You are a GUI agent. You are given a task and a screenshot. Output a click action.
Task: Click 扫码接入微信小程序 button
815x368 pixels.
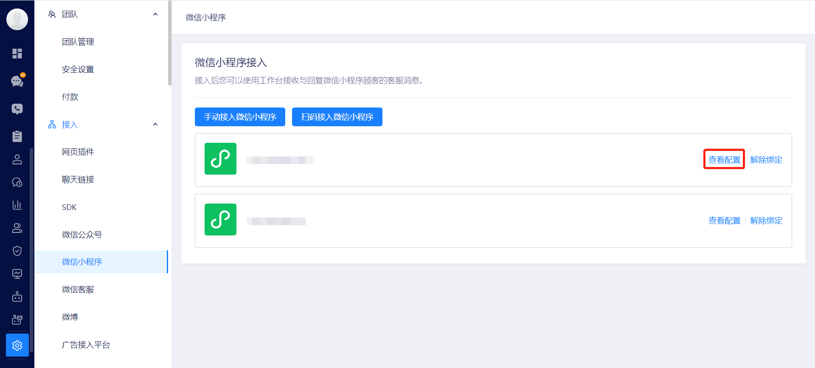[x=337, y=117]
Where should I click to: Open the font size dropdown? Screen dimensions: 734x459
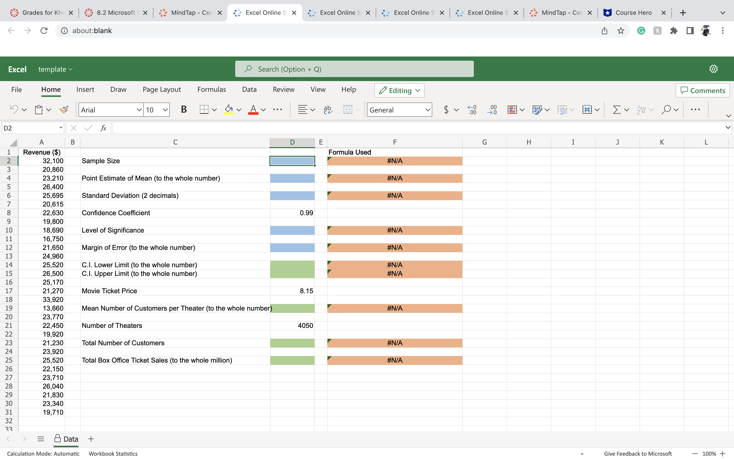click(x=165, y=110)
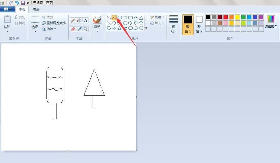280x163 pixels.
Task: Activate the 颜色 1 foreground color button
Action: [188, 25]
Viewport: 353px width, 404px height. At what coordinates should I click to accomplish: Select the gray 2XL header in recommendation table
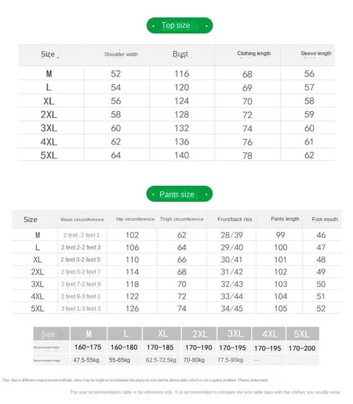coord(199,334)
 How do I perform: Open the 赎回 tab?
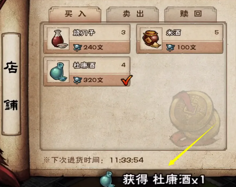click(191, 14)
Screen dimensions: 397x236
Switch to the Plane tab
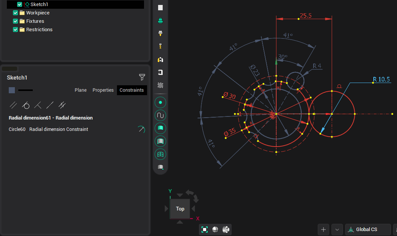[x=80, y=90]
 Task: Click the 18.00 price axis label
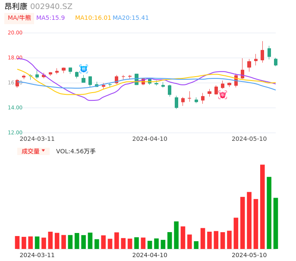pos(16,58)
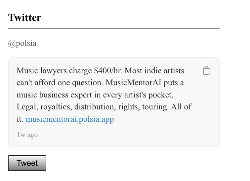This screenshot has height=181, width=250.
Task: Delete the tweet with the trash icon
Action: [x=206, y=71]
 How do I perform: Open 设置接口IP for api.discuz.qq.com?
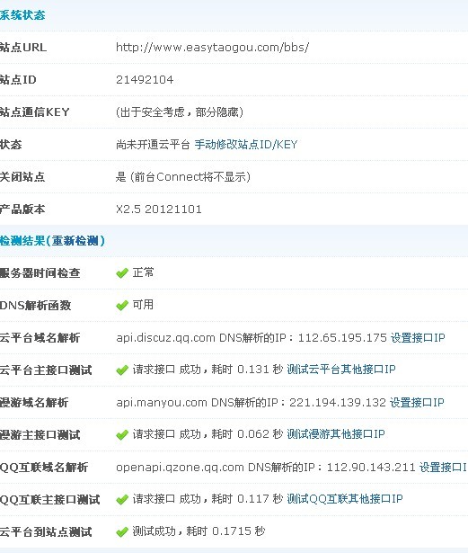click(418, 338)
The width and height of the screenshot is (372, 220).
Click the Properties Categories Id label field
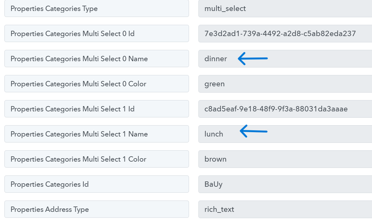[x=97, y=184]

#####

» SET TASK
Retype the lines above verbatim, beginning with the first line and ending after the line that contains "[x=337, y=117]". Leave the pictures out of your copy.

» PROBLEM SOLUTION
You are a GUI agent. You are given a task and a screenshot. Output a click action.
Task: Click 扫码接入微信小程序 button
815x368 pixels.
[x=337, y=117]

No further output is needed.